AIM OF THE EXERCISE =
After locating the line that holds "Given: Collapse the Globals section chevron", output it and all following lines word for word, stopping only at the end of the data.

(Recorded data)
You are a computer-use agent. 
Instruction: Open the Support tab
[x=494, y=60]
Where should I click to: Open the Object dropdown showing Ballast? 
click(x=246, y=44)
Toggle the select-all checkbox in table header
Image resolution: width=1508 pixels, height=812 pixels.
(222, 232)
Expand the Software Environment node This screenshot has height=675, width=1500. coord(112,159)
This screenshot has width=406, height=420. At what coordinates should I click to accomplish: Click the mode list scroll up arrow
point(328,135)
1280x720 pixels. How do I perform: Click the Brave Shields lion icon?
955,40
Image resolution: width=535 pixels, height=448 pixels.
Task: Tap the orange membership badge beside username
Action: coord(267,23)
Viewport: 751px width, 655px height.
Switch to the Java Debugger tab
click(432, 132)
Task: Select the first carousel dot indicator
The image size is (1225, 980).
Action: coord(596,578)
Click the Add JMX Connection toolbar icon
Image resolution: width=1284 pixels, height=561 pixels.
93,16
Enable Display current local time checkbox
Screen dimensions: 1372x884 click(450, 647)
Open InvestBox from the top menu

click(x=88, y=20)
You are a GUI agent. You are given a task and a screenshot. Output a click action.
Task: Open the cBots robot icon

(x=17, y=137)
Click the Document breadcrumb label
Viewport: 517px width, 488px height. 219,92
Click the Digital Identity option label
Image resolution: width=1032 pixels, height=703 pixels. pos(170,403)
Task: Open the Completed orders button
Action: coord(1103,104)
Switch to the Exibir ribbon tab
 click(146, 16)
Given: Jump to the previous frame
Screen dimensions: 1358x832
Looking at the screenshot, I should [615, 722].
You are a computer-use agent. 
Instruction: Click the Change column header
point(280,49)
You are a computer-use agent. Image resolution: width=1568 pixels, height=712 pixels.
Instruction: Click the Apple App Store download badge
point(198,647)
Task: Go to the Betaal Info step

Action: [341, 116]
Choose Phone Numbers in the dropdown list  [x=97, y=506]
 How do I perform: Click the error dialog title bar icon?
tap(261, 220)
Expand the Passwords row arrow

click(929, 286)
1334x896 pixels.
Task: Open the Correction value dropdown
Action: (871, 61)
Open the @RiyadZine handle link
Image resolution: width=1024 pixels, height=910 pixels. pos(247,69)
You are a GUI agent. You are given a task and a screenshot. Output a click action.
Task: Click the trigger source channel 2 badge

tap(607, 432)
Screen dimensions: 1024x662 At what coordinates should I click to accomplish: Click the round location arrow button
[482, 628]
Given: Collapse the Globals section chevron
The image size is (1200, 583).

ANSWER FOR THIS EXERCISE =
Given: Collapse the Globals section chevron
The image size is (1200, 583).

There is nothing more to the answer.